比較兩關鍵結構區域對窩氏鹽方扁平古菌之HwBR其高抗酸性質之重要性

Abstract

對嗜鹽古生菌而言，氫視紫質會受光激發並作為氫離子幫浦，製造胞內外質子濃度梯度，進而驅動ATP合成酶運轉，對生產ATP相當重要。因此，如何在幫浦打出質子後，維持其功能不受外界提升後的質子濃度回饋抑制，為其能否達到更高的能源效率的關鍵。在2015年本實驗室分類的一種新BR亞型qR，發現到此類BR可以承受較低的pH環境，而窩氏鹽方扁平古菌 (Haloquadratum walsbyi) 的BR HwBR為其一員，同研究中亦已解得結構。鑑於BR是製造胞內外質子梯度來間接協助合成ATP，因此，可以耐胞外酸也表示，製造胞內外質子濃度差的能力是增加的。在先前實驗結果，發現到HwBR有較高的酸耐受性 (acid-tolerance)，且透過與結構比較，初步發現到有兩個區域與此性質有關，分別是在胞外側的R82與T201形成的脫水元 (dehydron) 結構，及在視黃醛結合口袋 (retinal binding pocket) D2位置的W94。在本研究中藉由將此三位點突變為R82E、T201S、W94F組合為三、雙、單點突變，藉由測試其光化學性質並比較不同突變組合的差異，進而了解各點位對HwBR酸耐受性之重要性。在光譜的實驗結果中，發現到W94F之有無決定了最高吸收峰 (Ab-max) 的藍移與否。在光電流的測試中，組合三突變點位後，蛋白質所能耐受酸的能力會因而下降，在pH 5.8的環境下便無法對抗環境中質子濃度進而打出質子，了解到三位點之間有抗酸的協同作用產生；而降低pH後，發現W94F突變株的酸耐受性明顯降低。進一步測試光週期狀態，在基態 (G state) 的結果中，W94F突變會造成光週期後段拖尾的現象；M態 (M state) 測試中，得到未受改變的結果；O態 (O state) 亦有明顯的拖尾，顯示前述W94F對BR作用機制造成的影響主要發生於O態。最後，本研究總結W94能獨立調節HwBR酸耐受性，然而BR整體仍仰賴胞外側的R82-T201及視黃醛結合口袋的W94共同合作，才能達到其高酸耐受性。

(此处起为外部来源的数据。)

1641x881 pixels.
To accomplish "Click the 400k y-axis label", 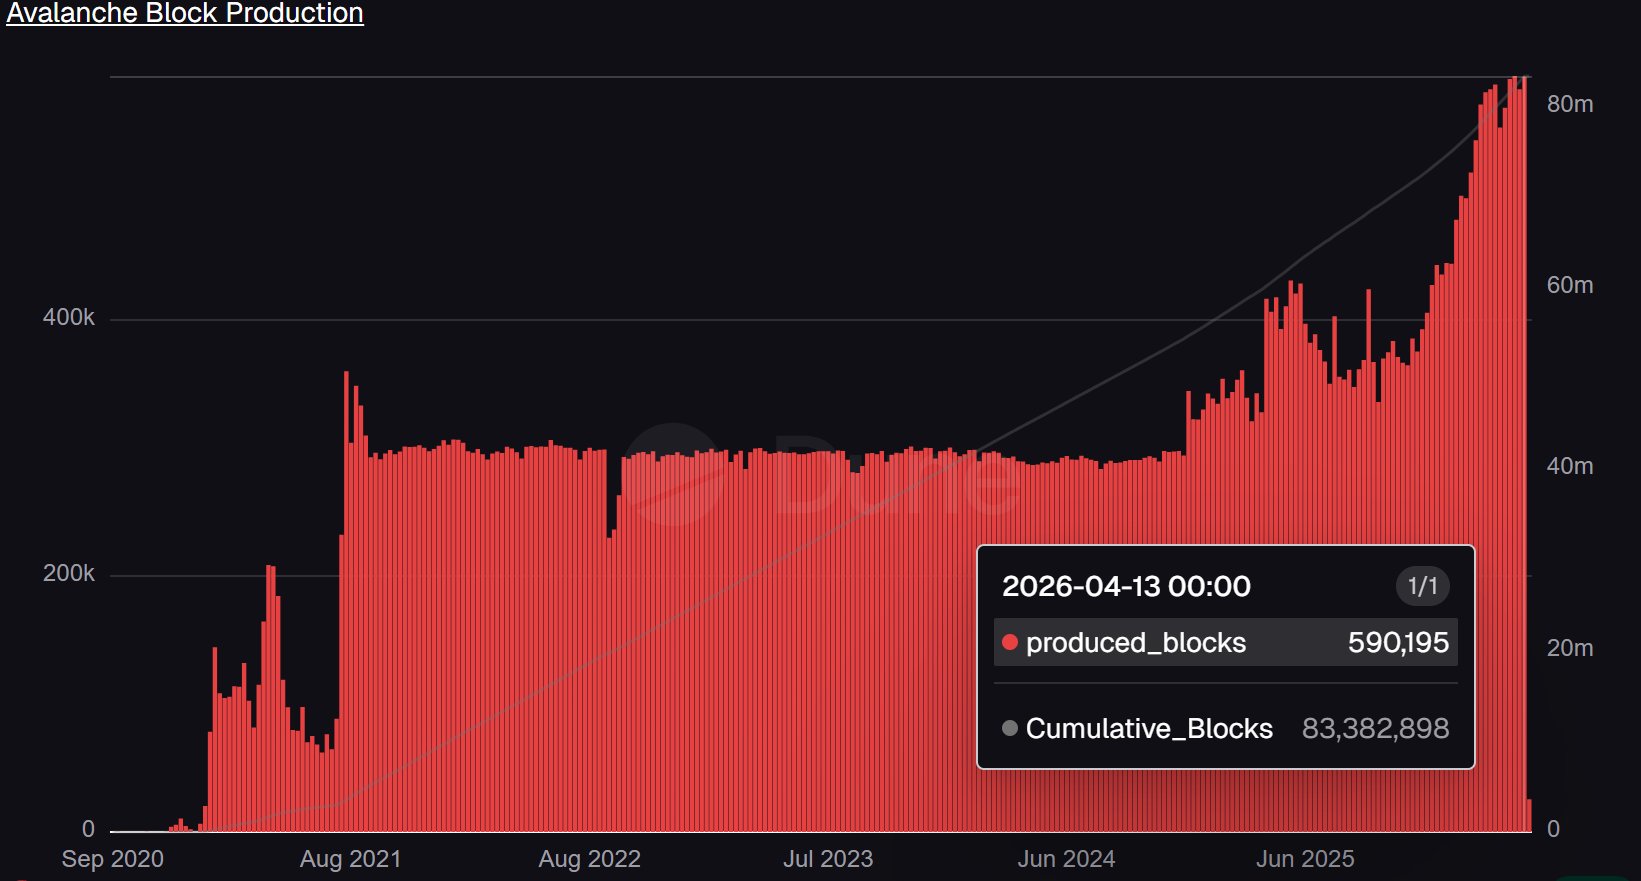I will pos(68,317).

Bacteriorhodopsin is an important membrane protein of halobacteria for its light-driven property, working as a proton pump and causing a proton gradient to make ATP by ATP synthase. Therefore, the ability for BR to make proton gradient is directly related to the property of BR maintaining its function in increased extracellular proton concentrate. The higher proton concentration it stands, the more efficiently ATPs are produced. However, only qR, a newly cluster of BR subtype classified in 2015, can tolerate higher proton concentration including HwBR, BR from Haloquadratum walsbyi. In the same study, the structure of HwBR have been resolved. In previous studies, it showed that HwBR have higher acid tolerance and two regions in HwBR structure might be related to this property. Respectively, two regions are R82 and T201 in extracellular side which forming dehydron, and W94 at retinal binding pocket D2 site. This study investigates how rhodopsin structure affects the acid-tolerance especially in HwBR by mutating amino acids in two domains as R82E, T201S and W94F, to combine different mutant sites and test photochemical properties. In spectum and photocycle test, we found W94F is the main character makes red-shift and cycle delay. On the other side, we see signal revesed at pH 5.8 in photocurrent test with triple mutant, and acid tolerance of mutant W94F decrease when downgrading pH. Further, conducting photocurrent test, we find that W94F makes G state and O state extending but M state. This experiment explains that W94F influence O state mainly. In this study, we conclude that the two regions in BR actually have their own functions of avoiding extracellular protons affect BR function as a proton pump, and still the acid-tolerance property needs cooperation of .different structural regions.